Simulation with non-canonical matrices (original) (raw)

Goal

To try out some simulations that don’t match the canonical covariance matrices and illustrate how the data driven matrices help.

Simple simulation

Here the function simple_sims_2 simulates data in five conditions with just two types of effect:

shared effects only in the first two conditions; and
shared effects only in the last three conditions.

library(ashr)
library(mashr)
set.seed(1)
simdata = simple_sims2(1000,1)
true.U1 = cbind(c(1,1,0,0,0),c(1,1,0,0,0),rep(0,5),rep(0,5),rep(0,5))
true.U2 = cbind(rep(0,5),rep(0,5),c(0,0,1,1,1),c(0,0,1,1,1),c(0,0,1,1,1))
U.true  = list(true.U1 = true.U1, true.U2 = true.U2)

Simple simulation

Run 1-by-1 to add the strong signals and ED covariances.
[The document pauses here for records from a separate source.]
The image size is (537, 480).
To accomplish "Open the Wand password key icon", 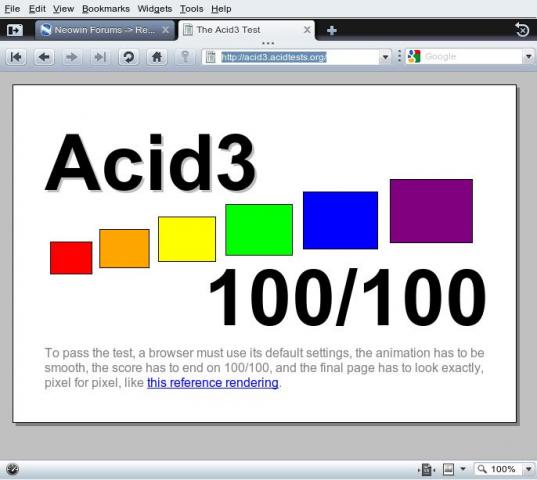I will point(185,57).
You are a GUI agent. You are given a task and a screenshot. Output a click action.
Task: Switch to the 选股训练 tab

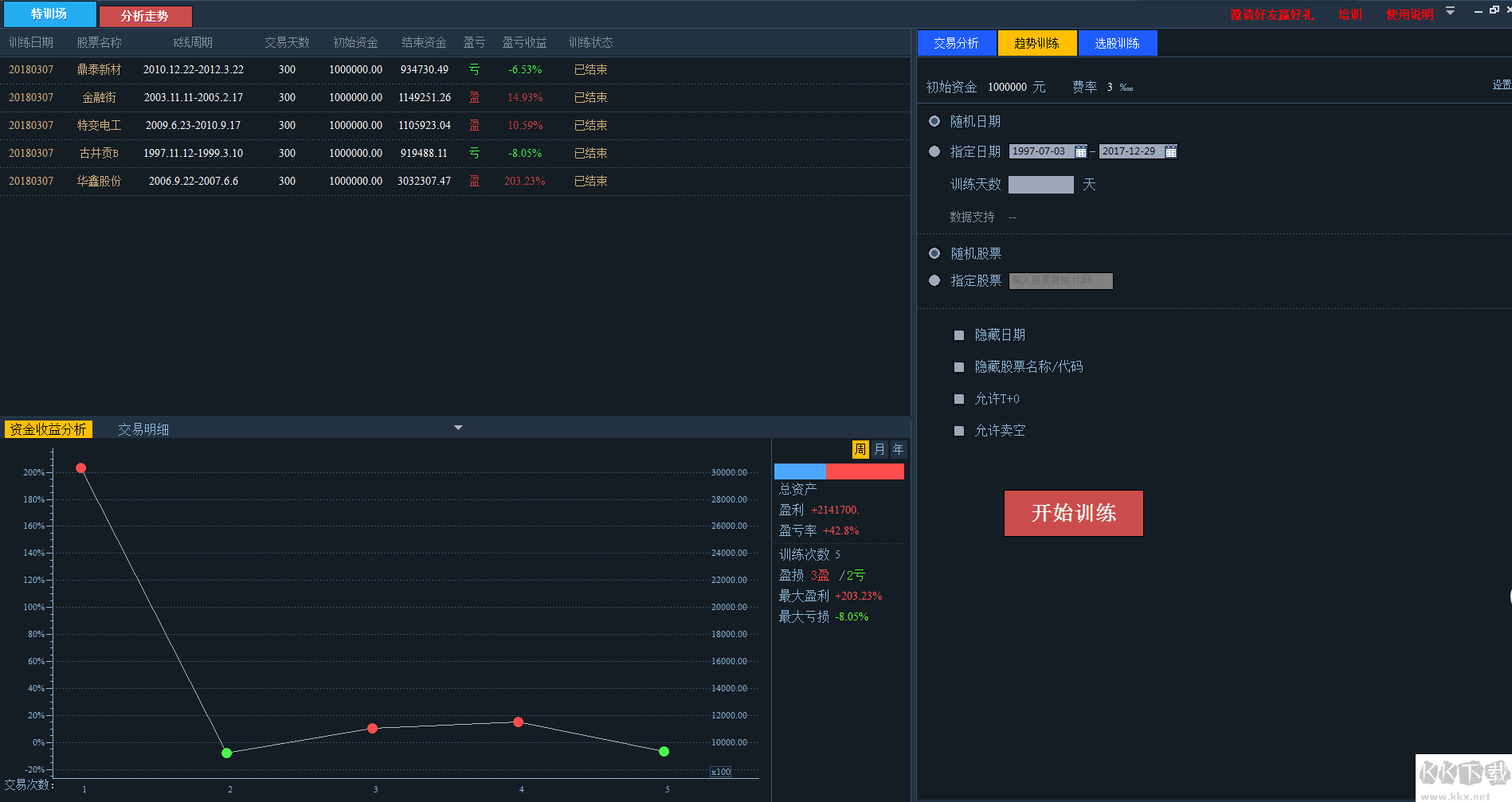[1117, 43]
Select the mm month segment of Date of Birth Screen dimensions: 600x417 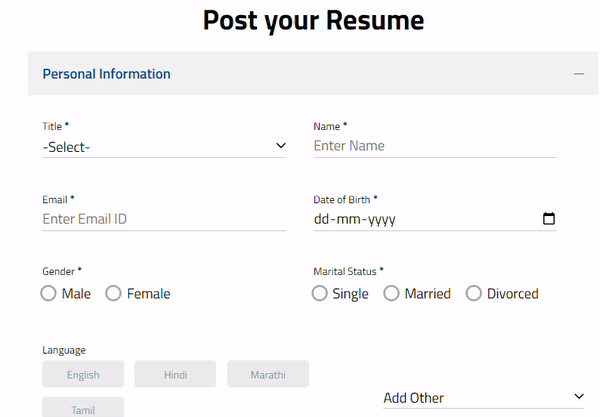(x=346, y=220)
data   = mash_set_data(simdata$Bhat, simdata$Shat)
m.1by1 = mash_1by1(data)
strong = get_significant_results(m.1by1)
U.c    = cov_canonical(data)
U.pca  = cov_pca(data,5,strong)
U.ed   = cov_ed(data,U.pca,strong)

# Computes covariance matrices based on extreme deconvolution,
# initialized from PCA.
m.c    = mash(data, U.c)
m.ed   = mash(data, U.ed)
m.c.ed = mash(data, c(U.c,U.ed))
m.true = mash(data, U.true)
  
print(get_loglik(m.c),digits = 10)
print(get_loglik(m.ed),digits = 10)
print(get_loglik(m.c.ed),digits = 10)
print(get_loglik(m.true),digits = 10)

The log-likelihood is much better from data-driven than canonical covariances. This is good! Indeed, here the data-driven fit is very slightly better fit than the true matrices, but only very slightly.